[Data records]
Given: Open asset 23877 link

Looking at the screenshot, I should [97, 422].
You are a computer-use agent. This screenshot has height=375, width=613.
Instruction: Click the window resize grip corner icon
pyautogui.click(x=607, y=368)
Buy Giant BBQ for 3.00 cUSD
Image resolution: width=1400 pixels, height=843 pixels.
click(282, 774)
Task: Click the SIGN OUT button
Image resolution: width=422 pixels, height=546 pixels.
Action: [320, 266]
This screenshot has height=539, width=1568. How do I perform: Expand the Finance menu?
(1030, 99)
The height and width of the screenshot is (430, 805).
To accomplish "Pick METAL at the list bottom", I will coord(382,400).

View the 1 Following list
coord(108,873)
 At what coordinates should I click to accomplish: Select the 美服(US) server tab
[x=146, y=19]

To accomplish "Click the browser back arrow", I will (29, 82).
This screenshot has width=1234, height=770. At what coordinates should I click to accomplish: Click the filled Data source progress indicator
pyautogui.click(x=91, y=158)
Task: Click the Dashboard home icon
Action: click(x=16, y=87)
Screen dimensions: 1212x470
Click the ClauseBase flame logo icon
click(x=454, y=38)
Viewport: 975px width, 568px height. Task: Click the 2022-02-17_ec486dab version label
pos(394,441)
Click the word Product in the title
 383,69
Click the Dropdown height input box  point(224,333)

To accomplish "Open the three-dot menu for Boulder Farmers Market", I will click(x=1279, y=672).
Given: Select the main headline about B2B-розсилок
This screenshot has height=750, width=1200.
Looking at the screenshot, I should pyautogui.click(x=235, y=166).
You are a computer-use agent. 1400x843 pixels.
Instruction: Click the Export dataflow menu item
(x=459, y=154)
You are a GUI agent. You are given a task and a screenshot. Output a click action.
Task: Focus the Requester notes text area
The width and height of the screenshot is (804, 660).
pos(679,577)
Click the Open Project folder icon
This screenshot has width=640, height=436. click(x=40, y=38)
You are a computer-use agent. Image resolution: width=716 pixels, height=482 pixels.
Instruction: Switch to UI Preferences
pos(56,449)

Exercise description: Every line above must be repeated exactly as it appears.

Your solution:
Given: Open asset 23877 link

Looking at the screenshot, I should [97, 422].
You are a computer-use agent. This screenshot has height=375, width=613.
Instruction: Click the window resize grip corner icon
pyautogui.click(x=607, y=368)
Buy Giant BBQ for 3.00 cUSD
Image resolution: width=1400 pixels, height=843 pixels.
click(282, 774)
Task: Click the SIGN OUT button
Image resolution: width=422 pixels, height=546 pixels.
Action: [320, 266]
This screenshot has height=539, width=1568. How do I perform: Expand the Finance menu?
(1030, 99)
The height and width of the screenshot is (430, 805).
To accomplish "Pick METAL at the list bottom", I will coord(382,400).

View the 1 Following list
coord(108,873)
 At what coordinates should I click to accomplish: Select the 美服(US) server tab
[x=146, y=19]

To accomplish "Click the browser back arrow", I will (29, 82).
This screenshot has width=1234, height=770. At what coordinates should I click to accomplish: Click the filled Data source progress indicator
pyautogui.click(x=91, y=158)
Task: Click the Dashboard home icon
Action: click(x=16, y=87)
Screen dimensions: 1212x470
Click the ClauseBase flame logo icon
click(x=454, y=38)
Viewport: 975px width, 568px height. Task: Click the 2022-02-17_ec486dab version label
pos(394,441)
Click the word Product in the title
 383,69
Click the Dropdown height input box  point(224,333)

To accomplish "Open the three-dot menu for Boulder Farmers Market", I will click(x=1279, y=672).
Given: Select the main headline about B2B-розсилок
This screenshot has height=750, width=1200.
Looking at the screenshot, I should pyautogui.click(x=235, y=166).
You are a computer-use agent. 1400x843 pixels.
Instruction: Click the Export dataflow menu item
(x=459, y=154)
You are a GUI agent. You are given a task and a screenshot. Output a click action.
Task: Focus the Requester notes text area
The width and height of the screenshot is (804, 660).
pos(679,577)
Click the Open Project folder icon
This screenshot has width=640, height=436. click(x=40, y=38)
You are a computer-use agent. Image resolution: width=716 pixels, height=482 pixels.
Instruction: Switch to UI Preferences
pos(56,449)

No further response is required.